At the time, I didn’t have the language for it.

I just thought that was who I was.

As I got older, I became very good at functioning despite my anxiety. From the outside, everything looked fine. I built a career. I got married. I became a mother.

But anxiety has a way of collecting interest when it’s left unattended.

For years, I masked it with unhealthy coping mechanisms and convinced myself I could simply push through. I learned the hard way that ignoring mental health doesn’t make it disappear. It just finds new ways to get your attention.

My first full-blown adult panic attack happened behind the wheel on the highway.

If you’ve ever had one, you know how terrifying that feels.

I went to the doctor and was prescribed medication, hoping it would solve the problem. But the panic didn’t magically disappear. Instead, I spent years dreading my commute and suffering in silence, wondering why something so ordinary felt so difficult.

Then COVID happened.

Like many people, I settled into a new routine and a different pace of life. But when the world started returning to normal, the anxiety came rushing back with a vengeance.

Your brain remembers fear.

Mine did.

The moment that changed everything, though, wasn’t the panic attack. It wasn’t a doctor’s appointment. It wasn’t a medication adjustment.

It was becoming a parent.

People don’t talk enough about how much becoming a parent can affect your mental health. Postpartum anxiety is very real, and it’s especially difficult when anxiety already has a permanent residence in your life.

But what hit me hardest wasn’t what anxiety was doing to me.

It was what it might teach my children.

Children are always watching.

They watch how we handle disappointment. They watch how we respond to uncertainty. They watch how we navigate stress, fear, and change.

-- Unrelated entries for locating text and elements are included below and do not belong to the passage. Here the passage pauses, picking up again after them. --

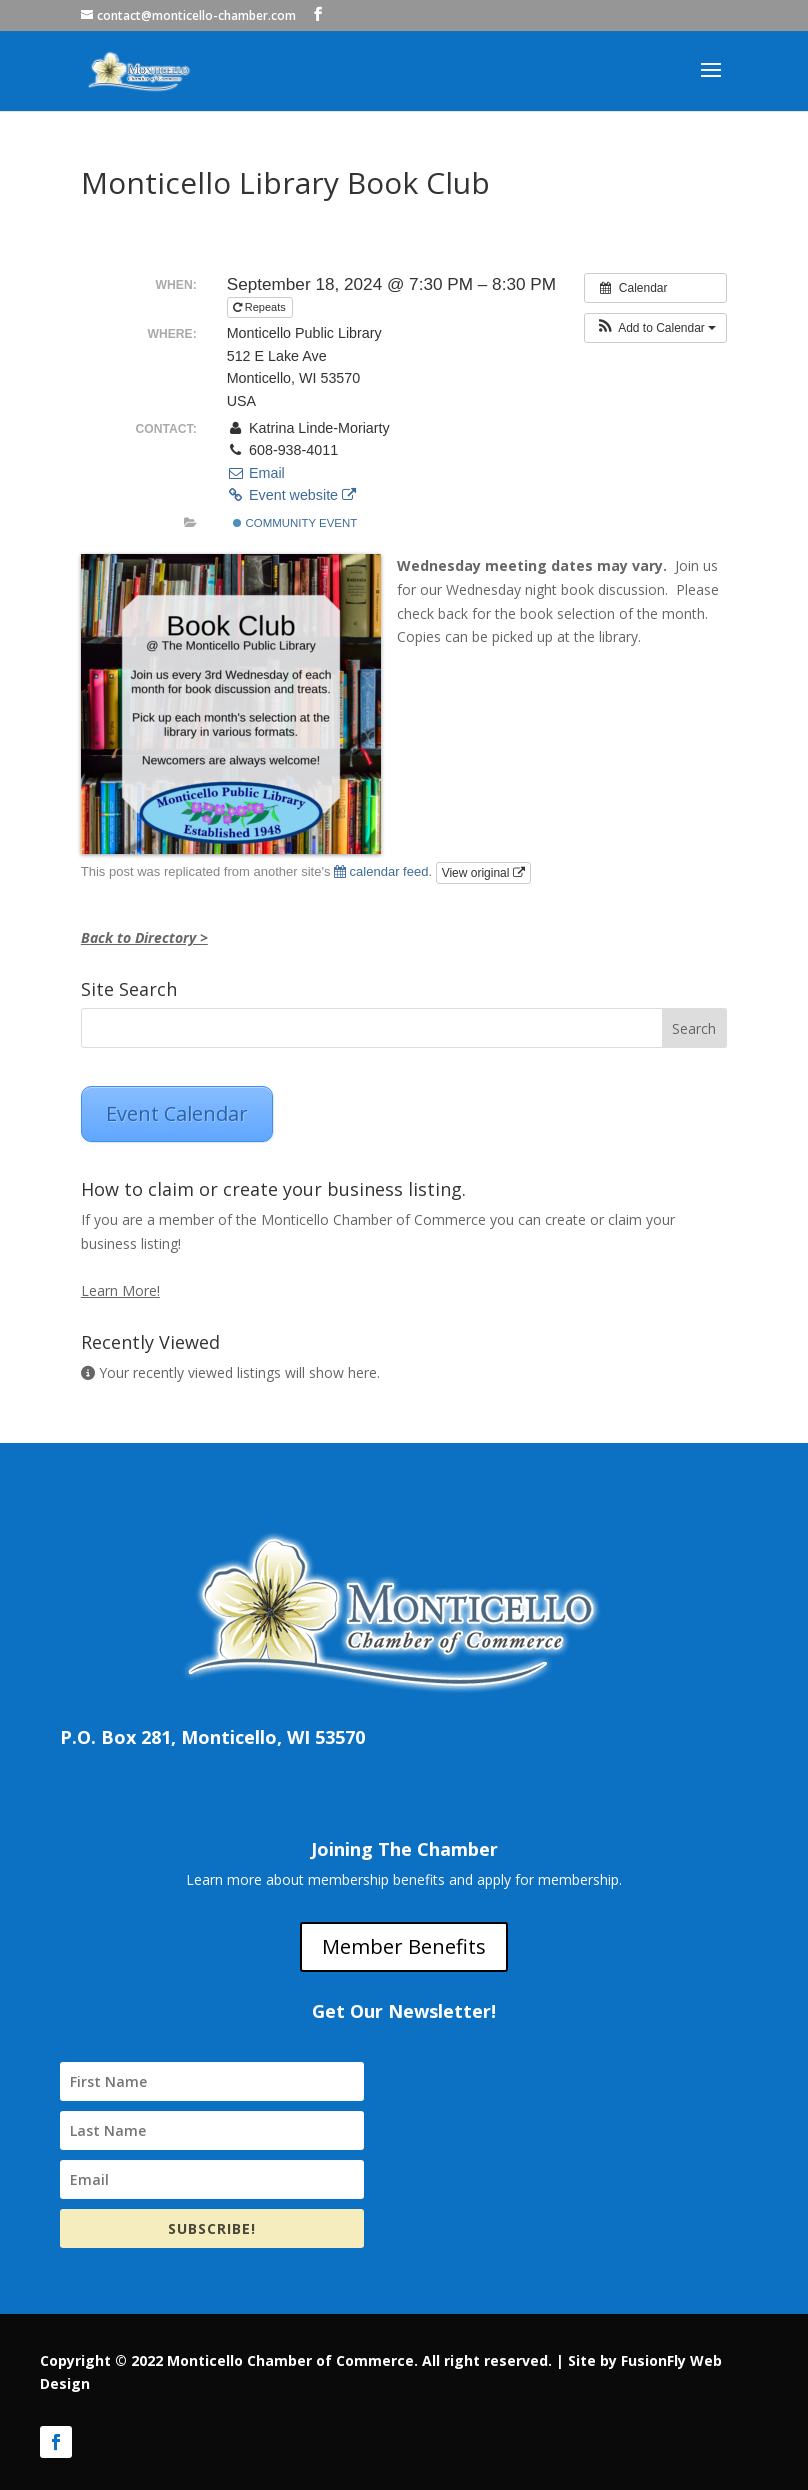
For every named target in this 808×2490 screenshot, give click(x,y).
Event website (291, 495)
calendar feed (381, 871)
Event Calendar (177, 1113)
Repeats (261, 307)
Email (256, 473)
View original (483, 873)
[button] (655, 328)
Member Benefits (404, 1946)
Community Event (295, 523)
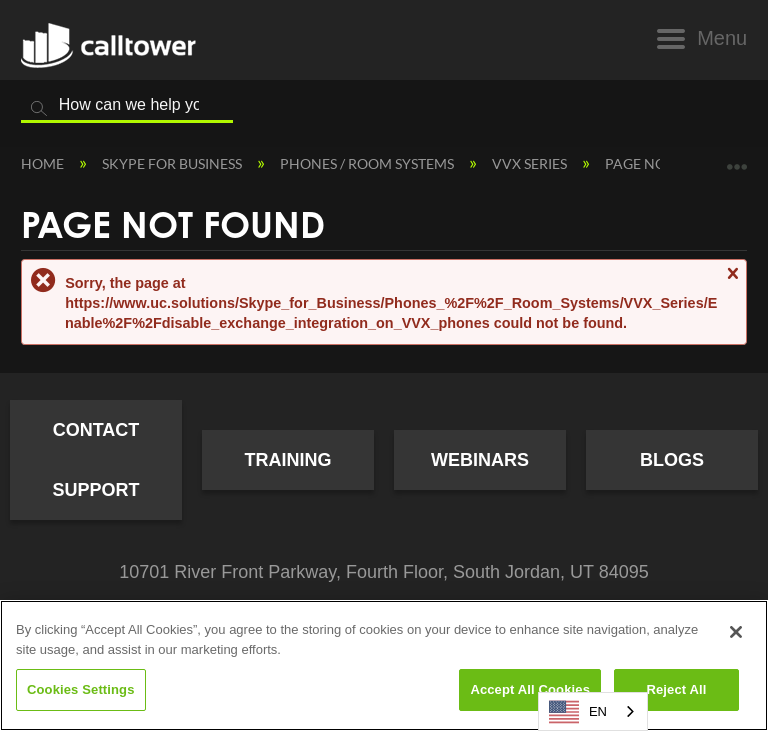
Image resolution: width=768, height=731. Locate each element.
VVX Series (531, 163)
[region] (384, 665)
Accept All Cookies (530, 689)
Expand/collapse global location (737, 159)
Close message (732, 282)
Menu (722, 38)
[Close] (736, 632)
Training (288, 460)
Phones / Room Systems (368, 163)
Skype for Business (173, 163)
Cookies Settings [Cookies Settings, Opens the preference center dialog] (81, 689)
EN (578, 712)
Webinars (480, 460)
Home (44, 163)
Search (39, 109)
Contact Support (95, 460)
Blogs (672, 460)
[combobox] (593, 711)
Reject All (676, 689)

I didn’t want my children to inherit my fear of the unknown.

I didn’t want them to believe that courage meant never feeling afraid.

And I certainly didn’t want them to learn that struggling in silence was somehow a badge of honor.

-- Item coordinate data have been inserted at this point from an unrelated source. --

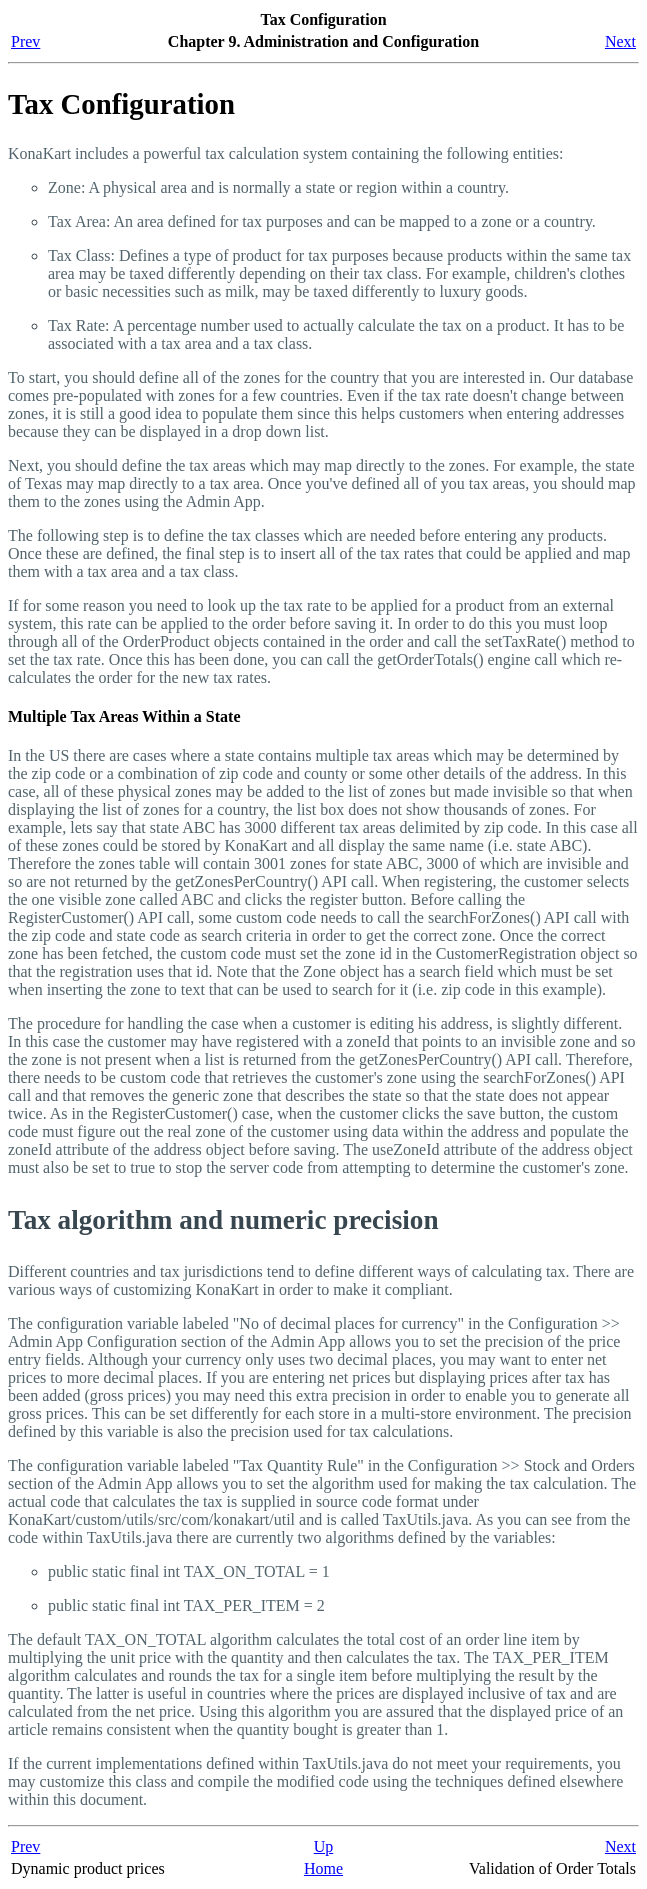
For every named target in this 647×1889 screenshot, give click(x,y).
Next (620, 41)
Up (324, 1846)
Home (323, 1868)
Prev (25, 41)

For the first time, I stopped asking myself how to get rid of anxiety and started asking a different question:

How do I live well anyway?

That question changed my life.

It led me to therapy.

It led me to doctors who listened.

It led me to a GeneSight test that helped identify medications that worked better for me.

It led me to healthier habits and healthier coping mechanisms.

It led me to sobriety.

This year, I celebrated three years alcohol-free. Not because alcohol caused my anxiety, but because I finally realized I didn’t want to keep reaching for temporary solutions to a permanent reality.

Most importantly, it led me to acceptance.

Not surrender.

Acceptance.

There’s a difference.

For years, I treated anxiety like an enemy I needed to defeat before I could fully enjoy my life. I kept waiting for the day I would wake up and finally feel fearless.

That day never came.

What did come was something better.

Perspective.

I still have anxiety.

I still have days when my brain wants to jump ten steps ahead and imagine every possible outcome. I still overthink things. I still have moments where fear tries to grab the steering wheel.

The difference is that now I recognize those moments for what they are.

They’re feelings.

Not facts.

And certainly not instructions.

I’ve learned that courage isn’t the absence of fear.

It’s moving forward while fear sits quietly in the passenger seat.

Today, I take medication. I go to therapy. I prioritize rest. I ask for help when I need it.

Most days, I still don’t love having anxiety.

But I’m no longer ashamed of it.

It’s part of my story.

And if my children learn anything from watching me, I hope it’s this:

You don’t have to be fearless to live a beautiful life.

You don’t have to have everything figured out before taking the next step.

And you don’t have to fight every battle alone.

Today, I don’t ignore my anxiety.

I don’t fight it every day either.

I live alongside it.

And that has brought me more peace than trying to outrun it ever did.